(Collected data entries)
• • •

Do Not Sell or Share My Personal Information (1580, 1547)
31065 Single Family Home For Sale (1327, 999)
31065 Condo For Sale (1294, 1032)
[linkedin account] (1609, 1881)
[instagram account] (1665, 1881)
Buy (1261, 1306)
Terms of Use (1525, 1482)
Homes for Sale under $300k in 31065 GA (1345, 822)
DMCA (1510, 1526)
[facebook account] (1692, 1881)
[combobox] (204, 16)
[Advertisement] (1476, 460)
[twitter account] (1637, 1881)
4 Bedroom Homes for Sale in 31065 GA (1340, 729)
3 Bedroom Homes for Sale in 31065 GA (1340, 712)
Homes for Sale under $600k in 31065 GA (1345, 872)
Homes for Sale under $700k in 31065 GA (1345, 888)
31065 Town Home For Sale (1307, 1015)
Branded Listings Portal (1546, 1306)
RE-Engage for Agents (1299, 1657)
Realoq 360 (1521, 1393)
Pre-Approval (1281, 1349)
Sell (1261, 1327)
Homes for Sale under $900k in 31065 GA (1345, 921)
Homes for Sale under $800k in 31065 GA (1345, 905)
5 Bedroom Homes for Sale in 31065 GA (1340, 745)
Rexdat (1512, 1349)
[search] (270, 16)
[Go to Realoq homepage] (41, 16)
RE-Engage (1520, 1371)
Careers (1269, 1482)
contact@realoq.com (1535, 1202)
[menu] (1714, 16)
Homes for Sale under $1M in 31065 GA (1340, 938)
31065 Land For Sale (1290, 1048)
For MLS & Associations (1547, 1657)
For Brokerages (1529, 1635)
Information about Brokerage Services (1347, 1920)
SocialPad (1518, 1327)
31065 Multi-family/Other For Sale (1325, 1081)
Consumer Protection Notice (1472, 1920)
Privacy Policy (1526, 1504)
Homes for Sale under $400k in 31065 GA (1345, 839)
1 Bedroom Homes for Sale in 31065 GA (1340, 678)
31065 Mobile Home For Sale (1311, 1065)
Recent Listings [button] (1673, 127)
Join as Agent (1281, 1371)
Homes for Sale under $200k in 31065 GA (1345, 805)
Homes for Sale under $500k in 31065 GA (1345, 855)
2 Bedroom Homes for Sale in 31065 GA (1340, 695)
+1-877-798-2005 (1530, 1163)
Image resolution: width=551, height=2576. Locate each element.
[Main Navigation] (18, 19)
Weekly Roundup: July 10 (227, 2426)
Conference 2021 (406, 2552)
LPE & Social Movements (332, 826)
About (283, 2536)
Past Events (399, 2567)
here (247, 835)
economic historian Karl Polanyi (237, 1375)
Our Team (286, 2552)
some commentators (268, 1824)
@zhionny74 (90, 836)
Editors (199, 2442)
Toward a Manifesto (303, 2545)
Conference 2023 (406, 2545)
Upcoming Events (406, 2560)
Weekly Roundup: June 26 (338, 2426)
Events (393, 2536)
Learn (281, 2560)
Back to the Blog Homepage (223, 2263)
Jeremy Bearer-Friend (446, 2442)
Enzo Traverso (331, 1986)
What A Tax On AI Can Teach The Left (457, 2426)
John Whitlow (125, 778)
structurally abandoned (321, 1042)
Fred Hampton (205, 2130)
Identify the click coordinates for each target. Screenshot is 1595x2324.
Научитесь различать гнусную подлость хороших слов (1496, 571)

• • •

▶ Task to carry out: All lines in the data that contain the word "Weekly" should be copied.

▶ Task output:
Weekly Roundup: July 10 (227, 2426)
Weekly Roundup: June 26 (338, 2426)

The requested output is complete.